Please reproduce the records below exactly, omitting any pictures they contain.

Segment Open

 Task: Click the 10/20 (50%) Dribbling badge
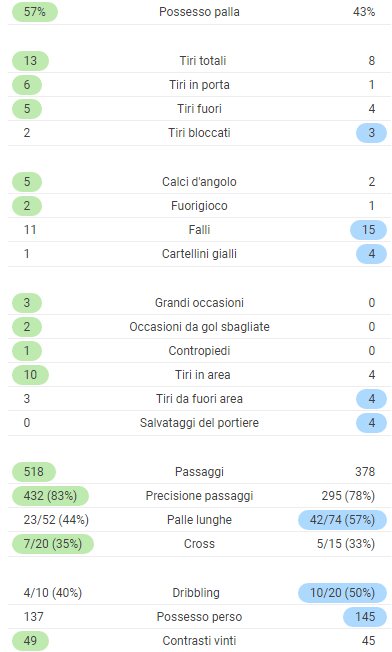pyautogui.click(x=342, y=593)
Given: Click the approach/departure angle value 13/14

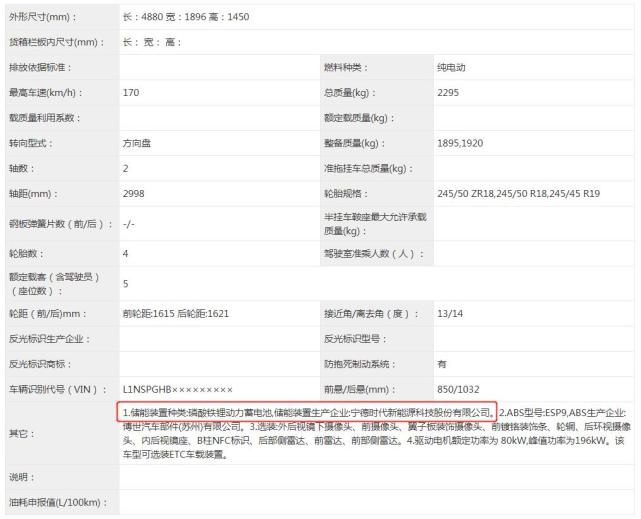Looking at the screenshot, I should pos(449,313).
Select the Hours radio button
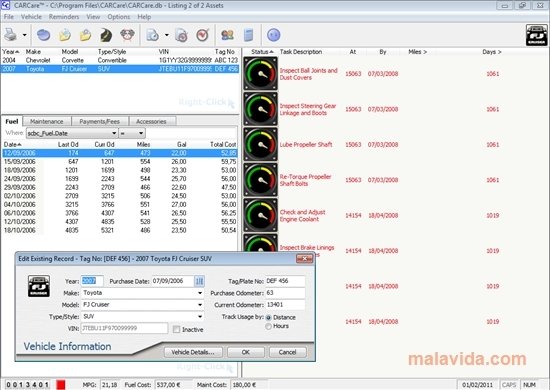Image resolution: width=550 pixels, height=390 pixels. (269, 326)
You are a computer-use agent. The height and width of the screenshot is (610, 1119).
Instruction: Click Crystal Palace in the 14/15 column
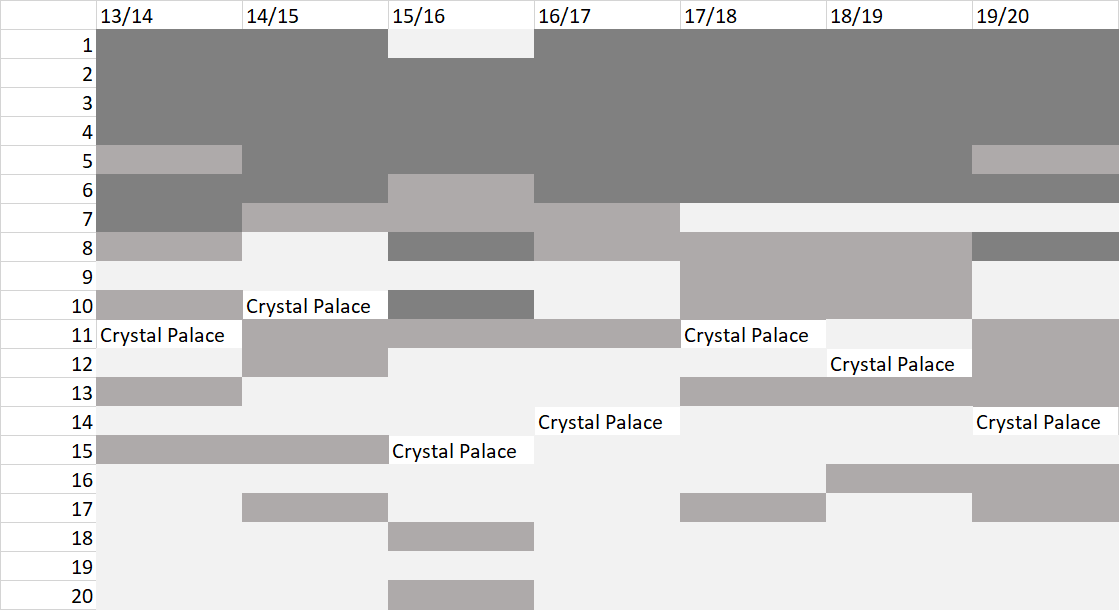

Segment Closed

| FINISHED TASK |
 Task: Click the 10/20 (50%) Dribbling badge
pyautogui.click(x=342, y=593)
Given: Click the approach/departure angle value 13/14

Looking at the screenshot, I should pos(449,313).
Select the Hours radio button
Image resolution: width=550 pixels, height=390 pixels. (269, 326)
You are a computer-use agent. The height and width of the screenshot is (610, 1119).
Instruction: Click Crystal Palace in the 14/15 column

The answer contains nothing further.